=== WHAT TO WORK ON ===
Exactly as written, repeat all of the records below.

Pixel coordinate grounding data
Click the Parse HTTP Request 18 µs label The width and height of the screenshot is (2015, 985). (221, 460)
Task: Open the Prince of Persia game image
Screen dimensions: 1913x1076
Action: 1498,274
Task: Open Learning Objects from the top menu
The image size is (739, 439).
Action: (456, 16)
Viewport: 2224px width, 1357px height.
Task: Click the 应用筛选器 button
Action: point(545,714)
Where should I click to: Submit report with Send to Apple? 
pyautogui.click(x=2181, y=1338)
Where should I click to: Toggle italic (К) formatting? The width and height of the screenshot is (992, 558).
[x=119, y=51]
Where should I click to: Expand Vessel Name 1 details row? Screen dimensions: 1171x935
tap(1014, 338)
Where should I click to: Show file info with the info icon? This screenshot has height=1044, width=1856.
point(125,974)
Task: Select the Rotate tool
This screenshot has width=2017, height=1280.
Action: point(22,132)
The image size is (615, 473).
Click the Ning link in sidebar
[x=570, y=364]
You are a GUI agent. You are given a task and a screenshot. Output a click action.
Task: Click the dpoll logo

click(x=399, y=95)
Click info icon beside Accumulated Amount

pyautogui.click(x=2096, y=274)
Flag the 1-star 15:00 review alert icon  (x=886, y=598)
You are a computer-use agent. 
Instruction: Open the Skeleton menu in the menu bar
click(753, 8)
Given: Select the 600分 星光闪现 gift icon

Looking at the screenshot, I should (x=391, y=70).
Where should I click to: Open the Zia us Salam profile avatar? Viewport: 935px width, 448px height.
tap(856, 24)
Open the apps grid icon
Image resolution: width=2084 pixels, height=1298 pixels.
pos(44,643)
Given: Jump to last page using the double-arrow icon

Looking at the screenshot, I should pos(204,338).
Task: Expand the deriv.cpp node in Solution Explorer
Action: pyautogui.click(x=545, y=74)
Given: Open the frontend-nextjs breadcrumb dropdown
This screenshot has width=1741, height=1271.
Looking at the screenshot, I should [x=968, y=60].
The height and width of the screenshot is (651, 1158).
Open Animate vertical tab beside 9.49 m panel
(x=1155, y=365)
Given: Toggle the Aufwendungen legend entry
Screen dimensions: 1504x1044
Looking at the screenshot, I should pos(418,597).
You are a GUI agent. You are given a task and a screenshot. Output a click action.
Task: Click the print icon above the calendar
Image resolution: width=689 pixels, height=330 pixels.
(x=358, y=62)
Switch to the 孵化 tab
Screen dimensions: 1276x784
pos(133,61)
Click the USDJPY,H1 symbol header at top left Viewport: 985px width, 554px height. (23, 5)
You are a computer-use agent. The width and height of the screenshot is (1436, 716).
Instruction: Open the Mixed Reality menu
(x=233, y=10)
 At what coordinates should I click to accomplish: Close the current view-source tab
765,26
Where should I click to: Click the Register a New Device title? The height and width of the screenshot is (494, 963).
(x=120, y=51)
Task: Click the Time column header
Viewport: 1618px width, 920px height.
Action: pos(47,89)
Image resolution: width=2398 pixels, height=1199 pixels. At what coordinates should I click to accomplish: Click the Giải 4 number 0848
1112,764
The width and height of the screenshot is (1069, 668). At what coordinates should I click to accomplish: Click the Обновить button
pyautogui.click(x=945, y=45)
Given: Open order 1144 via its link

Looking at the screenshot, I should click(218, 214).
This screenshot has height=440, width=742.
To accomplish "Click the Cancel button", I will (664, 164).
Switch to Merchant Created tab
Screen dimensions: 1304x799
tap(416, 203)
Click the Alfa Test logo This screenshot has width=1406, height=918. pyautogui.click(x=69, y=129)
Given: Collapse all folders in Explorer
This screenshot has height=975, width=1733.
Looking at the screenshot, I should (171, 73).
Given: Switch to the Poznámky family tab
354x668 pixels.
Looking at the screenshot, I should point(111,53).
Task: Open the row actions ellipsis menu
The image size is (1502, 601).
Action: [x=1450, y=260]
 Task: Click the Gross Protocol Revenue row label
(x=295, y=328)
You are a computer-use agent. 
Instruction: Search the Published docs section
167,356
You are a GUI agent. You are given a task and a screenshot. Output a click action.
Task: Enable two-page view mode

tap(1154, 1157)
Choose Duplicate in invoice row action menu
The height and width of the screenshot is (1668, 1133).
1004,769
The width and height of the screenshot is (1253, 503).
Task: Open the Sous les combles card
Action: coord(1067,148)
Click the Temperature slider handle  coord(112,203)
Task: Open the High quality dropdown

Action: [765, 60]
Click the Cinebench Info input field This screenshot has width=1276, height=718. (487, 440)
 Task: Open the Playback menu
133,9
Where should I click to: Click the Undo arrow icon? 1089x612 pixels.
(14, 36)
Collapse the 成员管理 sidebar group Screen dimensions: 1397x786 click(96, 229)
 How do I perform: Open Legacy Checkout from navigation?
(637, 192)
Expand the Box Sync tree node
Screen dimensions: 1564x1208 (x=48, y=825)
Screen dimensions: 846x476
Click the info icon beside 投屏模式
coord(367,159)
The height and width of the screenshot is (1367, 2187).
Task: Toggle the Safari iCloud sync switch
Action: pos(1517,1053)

=== RESPONSE FOR THIS EXERCISE ===
Click the Parse HTTP Request 18 µs label The width and height of the screenshot is (2015, 985). (221, 460)
Task: Open the Prince of Persia game image
Screen dimensions: 1913x1076
Action: 1498,274
Task: Open Learning Objects from the top menu
The image size is (739, 439).
Action: (456, 16)
Viewport: 2224px width, 1357px height.
Task: Click the 应用筛选器 button
Action: point(545,714)
Where should I click to: Submit report with Send to Apple? 
pyautogui.click(x=2181, y=1338)
Where should I click to: Toggle italic (К) formatting? The width and height of the screenshot is (992, 558).
[x=119, y=51]
Where should I click to: Expand Vessel Name 1 details row? Screen dimensions: 1171x935
tap(1014, 338)
Where should I click to: Show file info with the info icon? This screenshot has height=1044, width=1856.
point(125,974)
Task: Select the Rotate tool
This screenshot has width=2017, height=1280.
Action: point(22,132)
The image size is (615, 473).
Click the Ning link in sidebar
[x=570, y=364]
You are a GUI agent. You are given a task and a screenshot. Output a click action.
Task: Click the dpoll logo

click(x=399, y=95)
Click info icon beside Accumulated Amount

pyautogui.click(x=2096, y=274)
Flag the 1-star 15:00 review alert icon  (x=886, y=598)
You are a computer-use agent. 
Instruction: Open the Skeleton menu in the menu bar
click(753, 8)
Given: Select the 600分 星光闪现 gift icon

Looking at the screenshot, I should (x=391, y=70).
Where should I click to: Open the Zia us Salam profile avatar? Viewport: 935px width, 448px height.
tap(856, 24)
Open the apps grid icon
Image resolution: width=2084 pixels, height=1298 pixels.
pos(44,643)
Given: Jump to last page using the double-arrow icon

Looking at the screenshot, I should pos(204,338).
Task: Expand the deriv.cpp node in Solution Explorer
Action: pyautogui.click(x=545, y=74)
Given: Open the frontend-nextjs breadcrumb dropdown
This screenshot has width=1741, height=1271.
Looking at the screenshot, I should [x=968, y=60].
The height and width of the screenshot is (651, 1158).
Open Animate vertical tab beside 9.49 m panel
(x=1155, y=365)
Given: Toggle the Aufwendungen legend entry
Screen dimensions: 1504x1044
Looking at the screenshot, I should pos(418,597).
You are a GUI agent. You are given a task and a screenshot. Output a click action.
Task: Click the print icon above the calendar
Image resolution: width=689 pixels, height=330 pixels.
(x=358, y=62)
Switch to the 孵化 tab
Screen dimensions: 1276x784
pos(133,61)
Click the USDJPY,H1 symbol header at top left Viewport: 985px width, 554px height. (23, 5)
You are a computer-use agent. The width and height of the screenshot is (1436, 716).
Instruction: Open the Mixed Reality menu
(x=233, y=10)
 At what coordinates should I click to accomplish: Close the current view-source tab
765,26
Where should I click to: Click the Register a New Device title? The height and width of the screenshot is (494, 963).
(x=120, y=51)
Task: Click the Time column header
Viewport: 1618px width, 920px height.
Action: pos(47,89)
Image resolution: width=2398 pixels, height=1199 pixels. At what coordinates should I click to accomplish: Click the Giải 4 number 0848
1112,764
The width and height of the screenshot is (1069, 668). At what coordinates should I click to accomplish: Click the Обновить button
pyautogui.click(x=945, y=45)
Given: Open order 1144 via its link

Looking at the screenshot, I should click(218, 214).
This screenshot has height=440, width=742.
To accomplish "Click the Cancel button", I will (664, 164).
Switch to Merchant Created tab
Screen dimensions: 1304x799
tap(416, 203)
Click the Alfa Test logo This screenshot has width=1406, height=918. pyautogui.click(x=69, y=129)
Given: Collapse all folders in Explorer
This screenshot has height=975, width=1733.
Looking at the screenshot, I should (171, 73).
Given: Switch to the Poznámky family tab
354x668 pixels.
Looking at the screenshot, I should point(111,53).
Task: Open the row actions ellipsis menu
The image size is (1502, 601).
Action: [x=1450, y=260]
 Task: Click the Gross Protocol Revenue row label
(x=295, y=328)
You are a computer-use agent. 
Instruction: Search the Published docs section
167,356
You are a GUI agent. You are given a task and a screenshot. Output a click action.
Task: Enable two-page view mode

tap(1154, 1157)
Choose Duplicate in invoice row action menu
The height and width of the screenshot is (1668, 1133).
1004,769
The width and height of the screenshot is (1253, 503).
Task: Open the Sous les combles card
Action: coord(1067,148)
Click the Temperature slider handle  coord(112,203)
Task: Open the High quality dropdown

Action: [765, 60]
Click the Cinebench Info input field This screenshot has width=1276, height=718. (487, 440)
 Task: Open the Playback menu
133,9
Where should I click to: Click the Undo arrow icon? 1089x612 pixels.
(14, 36)
Collapse the 成员管理 sidebar group Screen dimensions: 1397x786 click(96, 229)
 How do I perform: Open Legacy Checkout from navigation?
(637, 192)
Expand the Box Sync tree node
Screen dimensions: 1564x1208 (x=48, y=825)
Screen dimensions: 846x476
Click the info icon beside 投屏模式
coord(367,159)
The height and width of the screenshot is (1367, 2187).
Task: Toggle the Safari iCloud sync switch
Action: pos(1517,1053)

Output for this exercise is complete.